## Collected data
-------
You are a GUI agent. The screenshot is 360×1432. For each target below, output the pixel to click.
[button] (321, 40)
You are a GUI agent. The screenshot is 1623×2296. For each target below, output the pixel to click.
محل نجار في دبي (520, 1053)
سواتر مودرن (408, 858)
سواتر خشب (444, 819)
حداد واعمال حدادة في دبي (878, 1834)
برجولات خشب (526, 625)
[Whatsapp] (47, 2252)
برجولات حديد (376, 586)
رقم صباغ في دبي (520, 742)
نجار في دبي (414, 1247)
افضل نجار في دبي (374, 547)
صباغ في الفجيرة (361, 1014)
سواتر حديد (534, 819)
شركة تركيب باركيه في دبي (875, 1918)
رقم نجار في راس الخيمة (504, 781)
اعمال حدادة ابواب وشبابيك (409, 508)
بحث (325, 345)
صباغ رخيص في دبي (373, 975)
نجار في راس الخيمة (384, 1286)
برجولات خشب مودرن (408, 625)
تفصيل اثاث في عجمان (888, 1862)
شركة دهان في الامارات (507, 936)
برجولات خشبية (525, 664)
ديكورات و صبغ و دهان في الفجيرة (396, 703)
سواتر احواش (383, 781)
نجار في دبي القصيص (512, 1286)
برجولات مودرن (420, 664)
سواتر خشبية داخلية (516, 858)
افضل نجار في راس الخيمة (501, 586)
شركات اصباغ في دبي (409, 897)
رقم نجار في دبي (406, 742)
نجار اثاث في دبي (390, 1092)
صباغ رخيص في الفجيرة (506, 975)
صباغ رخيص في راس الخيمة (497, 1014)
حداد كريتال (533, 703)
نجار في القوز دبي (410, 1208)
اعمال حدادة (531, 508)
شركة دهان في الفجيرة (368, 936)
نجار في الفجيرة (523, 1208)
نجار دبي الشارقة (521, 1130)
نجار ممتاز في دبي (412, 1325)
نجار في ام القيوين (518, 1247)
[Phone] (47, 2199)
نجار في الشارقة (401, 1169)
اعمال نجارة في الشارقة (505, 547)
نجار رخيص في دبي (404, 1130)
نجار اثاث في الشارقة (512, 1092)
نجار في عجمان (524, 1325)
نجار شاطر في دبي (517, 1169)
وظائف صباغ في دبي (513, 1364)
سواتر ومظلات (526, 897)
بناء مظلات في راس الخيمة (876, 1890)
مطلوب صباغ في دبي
-------
## What you have to do
Retype only the lines above between the line with "سواتر مودرن (408, 858)" and the line with "شركة تركيب باركيه في دبي (875, 1918)", counting those two lines as well, and keep every character as it is.

## Response to the exercise
سواتر مودرن (408, 858)
سواتر خشب (444, 819)
حداد واعمال حدادة في دبي (878, 1834)
برجولات خشب (526, 625)
[Whatsapp] (47, 2252)
برجولات حديد (376, 586)
رقم صباغ في دبي (520, 742)
نجار في دبي (414, 1247)
افضل نجار في دبي (374, 547)
صباغ في الفجيرة (361, 1014)
سواتر حديد (534, 819)
شركة تركيب باركيه في دبي (875, 1918)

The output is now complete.